En termes de décor, les baies sont toutes dessinées en arcs outrepassés. Le rez-de-chaussée est bicolore avec une alternance d’assises en deux tons contrastés (rouge et blanc). Le premier étage et la tour « minaret » présentent des modénatures encore plus raffinées avec des revêtements en carreaux de ciment incorporés dans des cartouches ou des bandeaux de frises qui nous rappellent des mosaïques ou des zelliges marocaines. Un acrotère composé de créneaux mauresques agrémente l’ensemble des façades.

La construction (façades et dômes) est peinte avec une teinte blanche faisant (là encore) référence au bâti en adobe chaulé d’Afrique du Nord. Cette silhouette immaculée, dominant la pointe, se détache de la lande et du bâti environnant, majoritairement construit en pierre de pays. Les menuiseries de teinte sombre (en contraste avec la blancheur des façades) donnent l’impression que l’ensemble des baies en sont dépourvues. Cette illusion est particulièrement réussie au niveau de la loggia centrale qui semble généreusement ouverte sur l’extérieur, à l’instar de celles rencontrées sur le bassin méditerranéen…

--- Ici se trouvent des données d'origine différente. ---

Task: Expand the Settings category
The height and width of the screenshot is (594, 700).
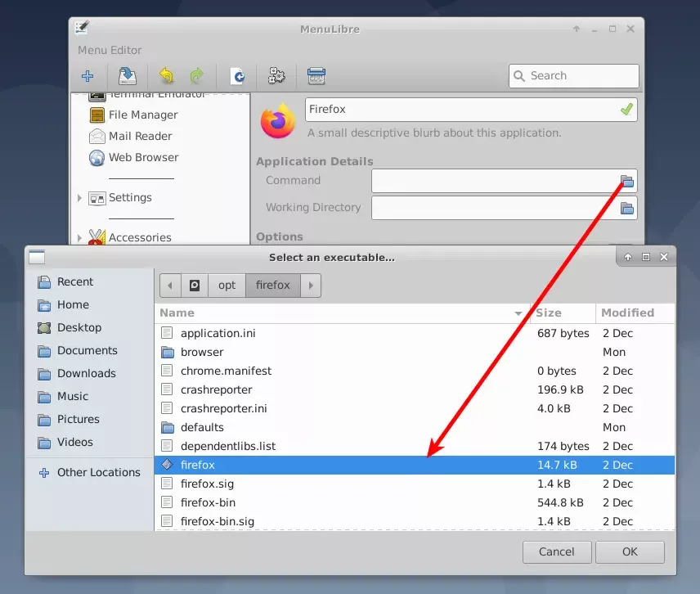Action: pyautogui.click(x=79, y=198)
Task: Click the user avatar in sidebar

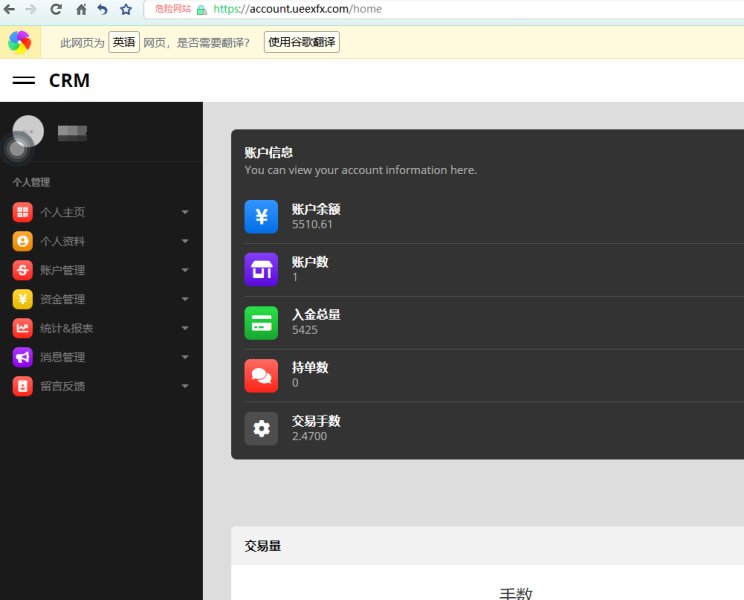Action: (x=28, y=131)
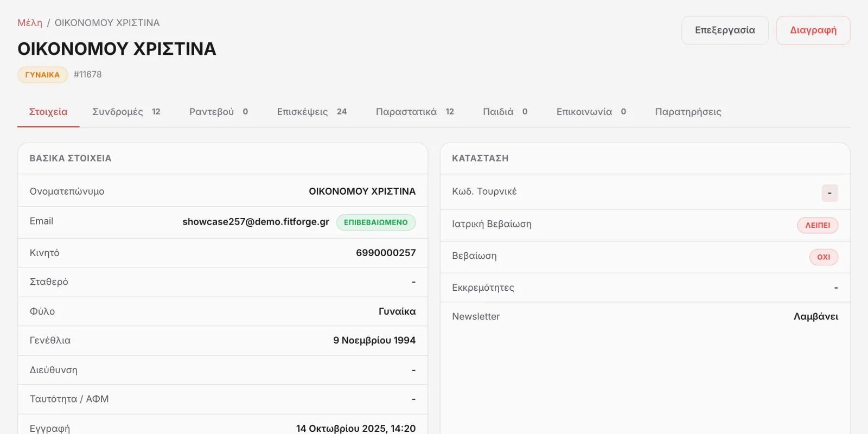The width and height of the screenshot is (868, 434).
Task: Open the Επεξεργασία edit button
Action: pos(725,30)
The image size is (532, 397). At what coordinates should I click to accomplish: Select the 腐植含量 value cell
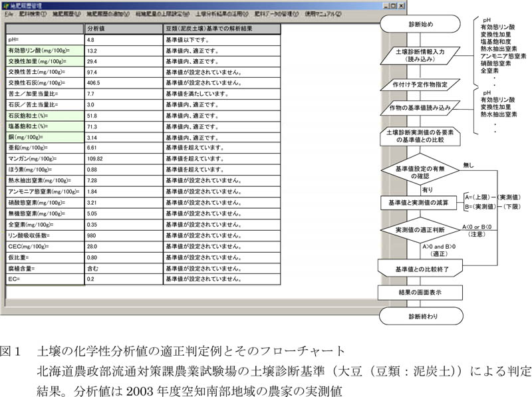coord(122,268)
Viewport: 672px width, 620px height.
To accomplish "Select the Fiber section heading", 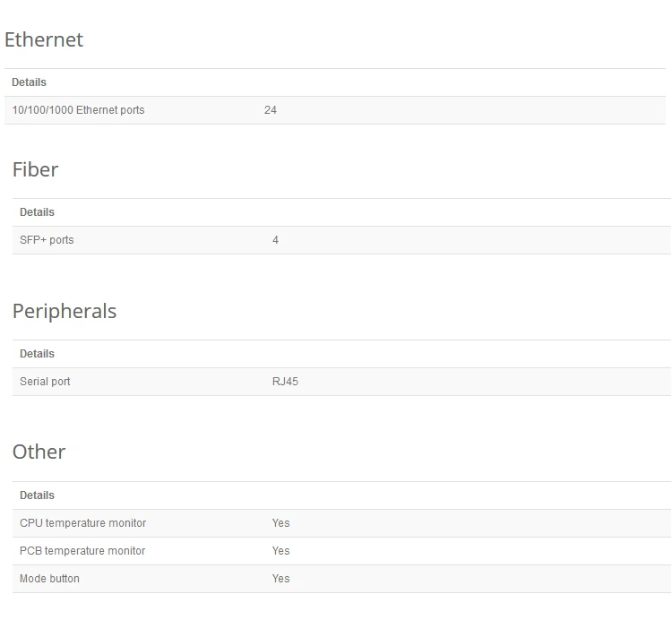I will tap(35, 169).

Seuls les murs de clôture de la propriété, montés en pierre de pays et surmontés de grilles en ferronnerie devant l’entrée, nous rappellent que ce lot est intégré dans une opération de lotissement concerté, dont le règlement est très strict sur leur mise en œuvre et ne tolère aucun écart de style.

Le jardin quant à lui est planté d’arbustes sur les pourtours et agrémenté en façade Nord d’un parterre central arboré d’un araucaria du Chili et de quelques palmiers (espèces exotiques qui ne résisteront pas longtemps aux hivers fortement agités de la Bretagne Nord).

Évolution du bâti au fil du temps

Vue des façades Sud-Ouest « défraichies » ; carte postale vers 1910. Coll. Personnelle.
Au fil des années, les peintures des façades paraissent déjà « lessivées » et ternies. Les fameuses bandes bicolores du rez-de-chaussée ont quasi disparu sur cette vue, mais hormis quelques campagnes de ravalement, l’édifice traverse l’entre-deux guerres sans modification.

A contrario, au début des années 50, la villa est fortement défigurée avec une surélévation malheureuse qui vient banaliser cette architecture exotique qui lui donnait toute sa singularité. La volumétrie du bâti et l’équilibre de ses façades en ressortent fortement perturbés.

Vue du Décollé avec la villa « remaniée » en arrière-plan ; carte postale 1960. Coll. Personnelle.

De hautes toitures pentues, couvertes en ardoise et dotées de lucarnes rampantes, viennent remplacer les deux dômes principaux. Cette intervention aura également pour conséquence la suppression de tout l’attique maçonné afin d’accueillir cette nouvelle charpente. La tour minaret, quant à elle, est arasée en perdant son lanternon, remplacé par un simple toit terrasse. Côté Nord, une large baie panoramique est ouverte dans une des pièces de réception du rez-de-chaussée. De nombreuses références originelles du bâti sont ainsi gommées pour chercher à lui redonner une allure plus contemporaine et « passepartout ».

Relevés d’élévation de la façade Nord (sans échelle). État d’origine et après modification des années 50. © E..Savin.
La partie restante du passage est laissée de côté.